Although the third and modern type of tragedy has grown to be almost exclusively the property of realistic writers, it is interesting to recall that it was first introduced into the theatre of the world by the king of the romantics. It was Victor Hugo's Hernani, produced in 1830, which first exhibited a dramatic struggle between an individual and society at large. The hero is a bandit and an outlaw, and he is doomed to failure because of the superior power of organised society arrayed against him. So many minor victories were won at that famous première of Hernani that even Hugo's followers were too excited to perceive that he had given the drama a new subject and the theatre a new theme; but this epoch-making fact may now be clearly recognised in retrospect.

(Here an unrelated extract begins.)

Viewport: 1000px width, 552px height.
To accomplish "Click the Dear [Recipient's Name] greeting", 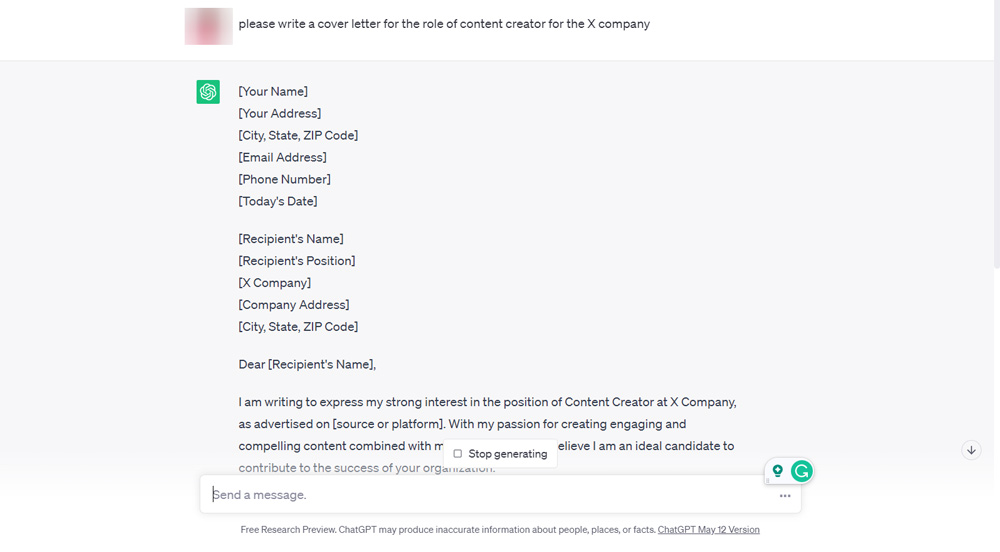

Hernani, and all of Victor Hugo's subsequent dramas, dealt, however, with distant times and lands; and it was left to another great romantic, Alexander Dumas père, to be the first to give the modern theme a modern setting. In his best play, Antony, which exhibits the struggle of a bastard to establish himself in the so-called best society, Dumas brought the discussion home to his own country and his own period. In the hands of that extremely gifted dramatist, Emile Augier, the new type of serious drama passed over into the possession of the realists, and so downward to the latter-day realistic dramatists of France and England, Germany and Scandinavia. The supreme and the most typical creative figure of the entire period is, of course, the Norwegian Henrik Ibsen, who—such is the irony of progress—despised the romantics of 1830, and frequently expressed a bitter scorn for those predecessors who discovered and developed the type of tragedy which he perfected.